I was reminded of something of importance last evening in a overt manner .
As a former drama queen it resonated with me.
Many are similar in dealing with the aftermath of breakups in relationships.
I can not fault anyone for the ongoing drama in the rollercoaster of one’s mind.
The what if’s and why scenario’s.
Why did he do this too me?
Why did I allow him to treat me so badly IF it could only inadvertently result in relationship deterioration and breakdowns. Why did I tolerate the crap so long?
We become so desensitized to the conflict drama and ongoing belittlement of us.We get used to feeling like we in fact must be the crazee one, or why would they not have loved us as they promised too do in the beginnings of the relationship.
Initially, he’s the man of your dreams, then he becomes maddeningly unavailable.This is coming from a deep place of fear that he’s not hearing or understanding you, so you feel compelled to pursue a resolution very intensely.
Depending on the guy, he’ll either give in and continue the fight or pull away and make you feel even more neglected.
It’s easy to chalk that up to the men you’re in a relationship with.
While they certainly may be at fault if you truly start to feel as though they’re always the same, you might be the common denominator.
You~They may have a self-imposed doormat policy in effect and not even know it.
The important thing to remember is it’s this loss of routine that is causing you pain.
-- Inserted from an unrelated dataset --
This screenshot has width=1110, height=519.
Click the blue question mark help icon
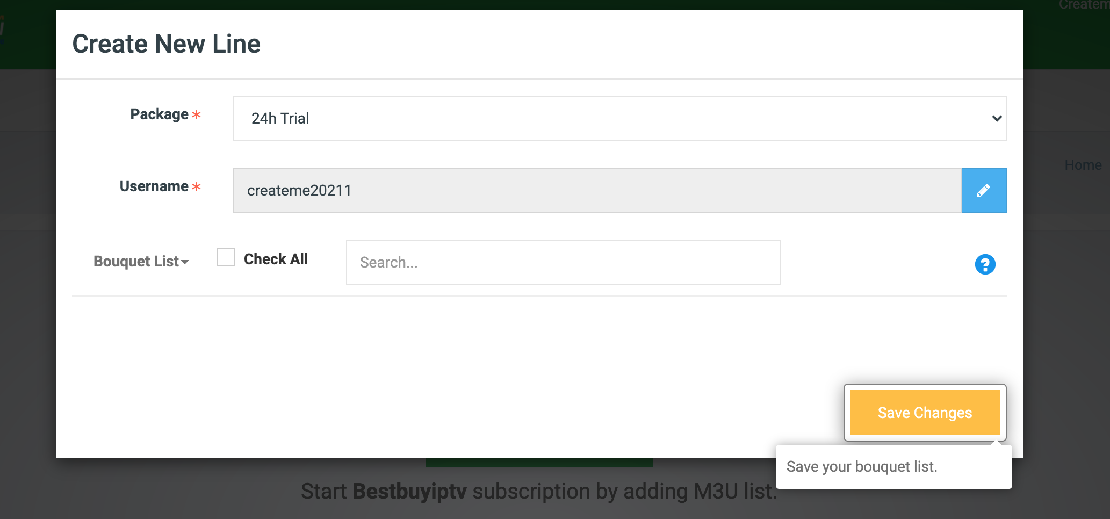[985, 264]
Don’t make the mistake of misinterpreting this pain as being intrinsically connected to the love you shared with your ex.
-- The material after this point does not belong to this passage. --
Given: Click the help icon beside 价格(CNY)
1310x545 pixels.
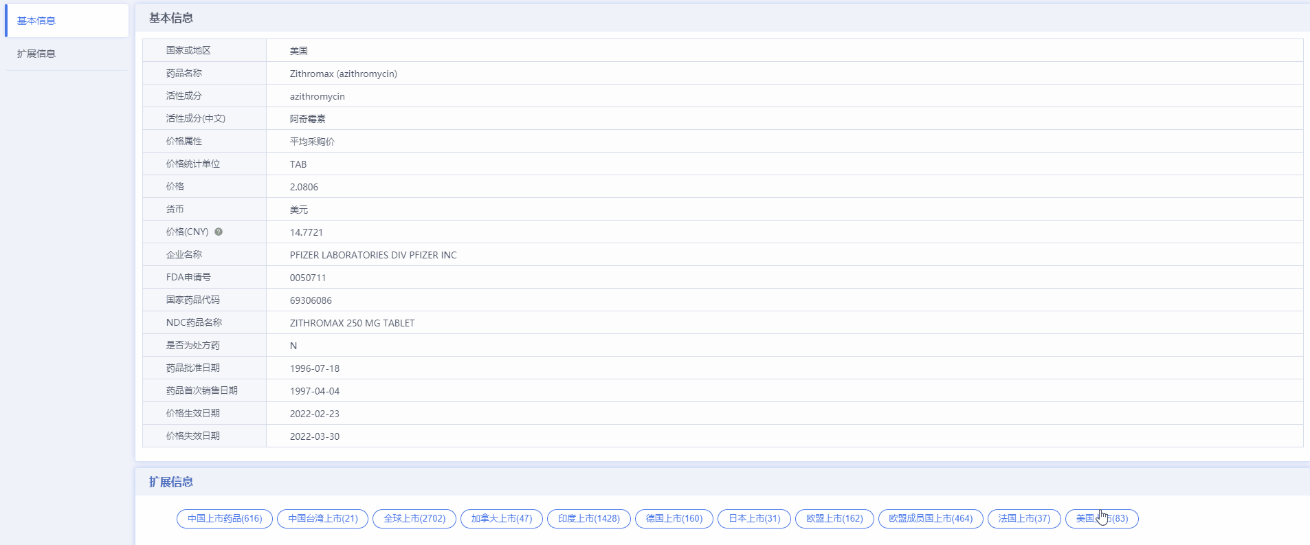Looking at the screenshot, I should pyautogui.click(x=219, y=232).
Settling means, at some level, you resent (i.e. resist) some of these differences but choose to live with them because it would be too uncomfortable or scary to do otherwise. The trouble with settling is it tends to grow like a cancer until you’ve found that your entire relationship is just one big resentment-filled settlement (i.e. you are now officially just roommates).
or perhaps THEY are like a comfy pair of bedroom slippers you have a problem letting go of.
In psychology, desensitization is defined as the diminished emotional responsiveness to a negative, aversion or positive stimulus after repeated exposure to it.
Some persons have a defined relationship where they thrive on drama … They have become addicted to the dysfunction, the toxicity of their relationship to the point that they have lost the meaning of what is healthy, what is normal, and what they as individuals deserve.
Drama is like a game of ping pong. Someone has to hit the ball back to you if you want to have a game. When you refuse to play, their drama gets diffused. As they see your commitment to this new way of life, their drama will begin to decrease.
The bottom line? Someone doesn’t have to be a bad person to not be good for you.
and you are not a bad person for wanting too be happy in a dysfunctional world of betrayals.